NEDÎM-i KADÎM

(نديم قديم)

(ö. 1081/1670)

Divan şairi.

XVII. yüzyılın ilk çeyreği içinde İstanbul’da doğdu. Asıl adı Mehmed’dir. Meşhur divan şairi Nedîm’den ayırt edilmesi için “Kadîm” lakabıyla anıldı. Babasının berber olduğu belirtilmektedir. Şeyhülislâm Ebû Saîd Mehmed Efendi’ye mülâzım olduktan sonra müderrisliğe başladı. Uzun yıllar çeşitli medreselerde müderrislik yaptı (Şeyhî Mehmed Efendi, vr. 291b; Uşşâkīzâde İbrâhim, vr. 202b). 1064’te (1654) 40 akçe ile Cenâbî Efendi Medresesi’nde bulundu. Ardından Sâdî Efendi (1068/1657), Süleyman Subaşı, Nişancı Paşa-yı Atîk, Beşiktaş’taki Sinan Paşa ve Rüstem Paşa medreselerinde görev yaptıktan sonra 1076’da (1665) Sahn-ı Semân Medresesi müderrisliğine yükseldi. 1079’da (1668) 60 akçe ile tayin edildiği Zal Mahmud Paşa Medresesi müderrisliğinde iken Safer 1081’de (Haziran 1670) vefat etti. Ölüm tarihi yanlışlıkla Mehmed Âsım tezkiresinde 1080 (vr. 45a), Sicill-i Osmânî’de 1108 (1696) (IV, 549) olarak gösterilmiştir. Rüşdî onun ölümüne, “Gitti bir fâzıl dediler fevtinin târîhini / Sahn-ı cennette Nedîmâ ol nedîm-i kudsiyân” beytini tarih düşürmüştür. Kabrinin bugün ortadan kaldırılmış olan Beyoğlu’ndaki Ayas Paşa Mezarlığı’nda olduğu kaydedilir (Tuman, II, 1042). Kaynaklarda zeki, nüktedan, hoşsohbet, zarif ve devlet erkânının meclislerinde seçkin yer edinmiş bir şahsiyet olarak tanıtılan Nedîm rahatına ve zevkine düşkün rindmeşrep bir şairdir.

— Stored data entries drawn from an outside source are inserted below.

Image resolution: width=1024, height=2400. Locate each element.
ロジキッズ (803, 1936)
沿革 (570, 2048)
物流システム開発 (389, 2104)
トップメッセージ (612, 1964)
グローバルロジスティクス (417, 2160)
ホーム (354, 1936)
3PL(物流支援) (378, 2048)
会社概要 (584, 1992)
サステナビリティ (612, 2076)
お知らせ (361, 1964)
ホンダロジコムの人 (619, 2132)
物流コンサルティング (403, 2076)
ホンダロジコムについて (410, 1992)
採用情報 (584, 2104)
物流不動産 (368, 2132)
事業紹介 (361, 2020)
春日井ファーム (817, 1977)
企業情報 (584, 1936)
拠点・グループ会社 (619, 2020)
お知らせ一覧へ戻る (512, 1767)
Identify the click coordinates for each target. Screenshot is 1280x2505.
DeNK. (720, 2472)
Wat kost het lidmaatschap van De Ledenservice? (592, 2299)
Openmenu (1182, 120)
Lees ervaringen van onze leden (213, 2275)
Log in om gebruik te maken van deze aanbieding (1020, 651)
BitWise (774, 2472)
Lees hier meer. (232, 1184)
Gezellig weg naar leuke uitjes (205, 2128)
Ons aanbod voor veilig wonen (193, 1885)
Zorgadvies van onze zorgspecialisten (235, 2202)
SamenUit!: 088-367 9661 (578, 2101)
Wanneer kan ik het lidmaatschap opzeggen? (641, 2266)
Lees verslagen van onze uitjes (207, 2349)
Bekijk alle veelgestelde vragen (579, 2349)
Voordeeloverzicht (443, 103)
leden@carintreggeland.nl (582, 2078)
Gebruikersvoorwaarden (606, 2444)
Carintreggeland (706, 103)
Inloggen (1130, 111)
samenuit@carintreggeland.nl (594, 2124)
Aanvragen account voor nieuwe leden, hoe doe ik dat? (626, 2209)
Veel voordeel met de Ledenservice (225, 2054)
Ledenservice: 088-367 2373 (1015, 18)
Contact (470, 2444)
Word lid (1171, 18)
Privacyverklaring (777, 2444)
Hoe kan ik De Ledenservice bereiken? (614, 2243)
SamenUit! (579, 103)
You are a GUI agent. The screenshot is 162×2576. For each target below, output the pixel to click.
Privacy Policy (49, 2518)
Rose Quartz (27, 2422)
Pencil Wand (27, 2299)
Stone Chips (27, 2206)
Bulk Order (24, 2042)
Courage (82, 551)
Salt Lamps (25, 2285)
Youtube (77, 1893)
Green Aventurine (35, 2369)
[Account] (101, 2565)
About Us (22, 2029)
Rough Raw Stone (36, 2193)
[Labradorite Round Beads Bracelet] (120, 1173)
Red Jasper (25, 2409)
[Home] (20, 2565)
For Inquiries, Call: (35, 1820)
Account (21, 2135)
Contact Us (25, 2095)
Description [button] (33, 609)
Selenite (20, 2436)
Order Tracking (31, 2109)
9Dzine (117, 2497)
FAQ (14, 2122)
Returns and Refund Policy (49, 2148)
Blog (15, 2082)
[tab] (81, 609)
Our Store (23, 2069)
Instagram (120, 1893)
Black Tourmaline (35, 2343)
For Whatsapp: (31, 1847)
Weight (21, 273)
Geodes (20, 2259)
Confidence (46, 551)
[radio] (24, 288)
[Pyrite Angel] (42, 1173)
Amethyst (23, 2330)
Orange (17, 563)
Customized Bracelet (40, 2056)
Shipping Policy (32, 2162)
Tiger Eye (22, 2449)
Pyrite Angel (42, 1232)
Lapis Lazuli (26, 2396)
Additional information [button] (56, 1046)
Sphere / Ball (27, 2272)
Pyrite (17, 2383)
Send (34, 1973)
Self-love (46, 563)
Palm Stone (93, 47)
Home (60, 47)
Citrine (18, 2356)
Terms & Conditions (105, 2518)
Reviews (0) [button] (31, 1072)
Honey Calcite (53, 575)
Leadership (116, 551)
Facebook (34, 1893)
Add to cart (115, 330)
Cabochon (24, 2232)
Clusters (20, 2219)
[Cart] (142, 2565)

Güftî, Nedîm-i Kadîm’i ağır bir dille hicvederse de kendisini Tarzî, Şehrî ve Nâilî ile birlikte dönemin şairlerinin ileri gelenleri arasında gösterir. Safâî de onun sade ve zarif diliyle gerek nazım gerek nesirde devrinin önde gelenlerinden biri olduğunu belirtir (Tezkire, vr. 248b). Uşşâkīzâde İbrâhim (Şekāiku’n-Nu‘mâniyye Zeyli, vr. 203a) ve Şeyhî Mehmed Efendi (Vekāyiu’l-fuzalâ, vr. 292a) şiir ve inşâda vukufunun tartışılmaz olduğunu, üslûbunun gönle hoş geldiğini yazar. Nedîm-i Kadîm ile Nedîm arasında bazı araştırmacılar benzerlik görürse de her iki şairin eserleri incelendiğinde benzeyen yanlarının fazla olmadığı ortaya çıkar.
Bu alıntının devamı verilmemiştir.